§ **What the task requires**
Copy the rows running from the line containing "This screenshot has" down through the line containing "point(519,228)", both included, and nothing else.

§ **The input**
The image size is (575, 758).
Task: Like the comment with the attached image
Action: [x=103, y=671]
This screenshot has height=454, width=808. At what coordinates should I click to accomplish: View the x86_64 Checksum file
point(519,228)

==

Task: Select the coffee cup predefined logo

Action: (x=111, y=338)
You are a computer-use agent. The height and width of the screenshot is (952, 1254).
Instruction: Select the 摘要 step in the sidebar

§ **Solution**
This screenshot has height=454, width=808. At what coordinates should I click to accomplish: View the x86_64 Checksum file
point(519,228)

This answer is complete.